The Houthis are Zaidis, an eighth century Yemeni outgrowth of Shia Islam. Their banner carries the slogan: “God is Great, Death to America, Death to Israel, Curse on the Jews, Victory to Islam.” The amount of material aid they have received from Iran is unclear. But Ayatollah Khamene’i recently declared that some “inexperienced and young leaders in Saudi” were provoking trouble. The Saudis clearly see the Houthis as an arm of Iranian imperialism in the peninsula.
This past week, MbS returned from Moscow where he held discussions with President Putin to seek Russia’s support for Saudi’s hard line on the Houthis. Whether or not discussions were also held on Russian support for Syria’s Assad is unknown.
But as economic czar, MbS also led discussions on oil issues. The possibility of a trade-off with the Saudi’s reducing oil production, thereby raising prices and with them the Russian economy in return for Russian diplomatic support for the Saudi war was undoubtedly on the agenda.
MbS was also appointed Deputy Crown Prince by his father. He is second in line to the throne after the King’s full nephew, Muhammad bin Nayef. MbN is Saudi’s Minister of Interior and controls internal security. MbS controls the Kingdom’s armed forces. Succession is in the hands of the security chiefs.
That appears to be an especially important development as ISIS has targeted Saudi Arabia. The late King Abdullah branded ISIS a terrorist group and joined the U.S. led coalition targeting ISIS in Syria and Iraq. Abu Bakr al-Baghdadi has called for attacks on the Kingdom. In mid-May, two suicide bombers attacked Shiites in Saudi’s Eastern Province. The first targeted a Shia mosque, killing 21 worshippers and the second, another mosque, killing 4.
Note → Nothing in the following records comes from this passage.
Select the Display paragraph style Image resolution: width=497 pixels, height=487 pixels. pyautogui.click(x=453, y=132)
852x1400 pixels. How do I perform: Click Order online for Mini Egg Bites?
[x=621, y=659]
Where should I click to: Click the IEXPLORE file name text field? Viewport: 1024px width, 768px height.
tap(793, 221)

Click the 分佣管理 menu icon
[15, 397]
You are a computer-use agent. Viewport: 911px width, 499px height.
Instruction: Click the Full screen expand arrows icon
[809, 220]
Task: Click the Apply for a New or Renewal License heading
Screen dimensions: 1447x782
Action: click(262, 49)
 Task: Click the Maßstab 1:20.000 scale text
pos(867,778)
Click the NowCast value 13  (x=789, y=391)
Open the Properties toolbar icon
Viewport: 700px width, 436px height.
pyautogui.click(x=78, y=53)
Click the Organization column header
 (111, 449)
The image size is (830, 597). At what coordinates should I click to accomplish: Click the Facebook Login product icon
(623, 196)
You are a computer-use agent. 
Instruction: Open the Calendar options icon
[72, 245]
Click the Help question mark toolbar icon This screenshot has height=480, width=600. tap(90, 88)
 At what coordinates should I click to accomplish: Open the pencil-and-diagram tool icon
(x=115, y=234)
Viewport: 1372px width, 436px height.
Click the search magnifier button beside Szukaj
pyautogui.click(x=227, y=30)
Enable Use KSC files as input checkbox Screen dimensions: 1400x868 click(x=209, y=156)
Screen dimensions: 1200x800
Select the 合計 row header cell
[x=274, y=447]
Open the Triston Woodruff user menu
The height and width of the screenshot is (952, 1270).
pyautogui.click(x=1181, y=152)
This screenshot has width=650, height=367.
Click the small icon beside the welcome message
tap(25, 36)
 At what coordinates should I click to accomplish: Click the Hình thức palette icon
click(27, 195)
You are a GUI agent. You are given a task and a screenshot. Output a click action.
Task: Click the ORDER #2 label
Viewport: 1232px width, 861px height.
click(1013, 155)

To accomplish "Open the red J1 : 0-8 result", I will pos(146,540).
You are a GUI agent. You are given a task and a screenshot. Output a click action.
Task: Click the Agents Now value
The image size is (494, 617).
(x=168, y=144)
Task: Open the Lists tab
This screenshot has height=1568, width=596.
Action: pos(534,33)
Saudi Shiites have long been aggrieved at severe discrimination by the Royals. Within the Kingdom, Shiites have been seen as idol worshippers and not true Muslims. More recently, the Shiites have been seen as agents of Iran. Attacks from ISIS attempt to inflame those tensions to bring chaos to Saudi Arabia.
At this moment of danger, the affairs of Saudi Arabia appear to be ever more in the hands of a young man with no meaningful experience. Draw your own conclusions.
Marvin Zonis is Professor Emeritus at the Booth School of Business at The University of Chicago.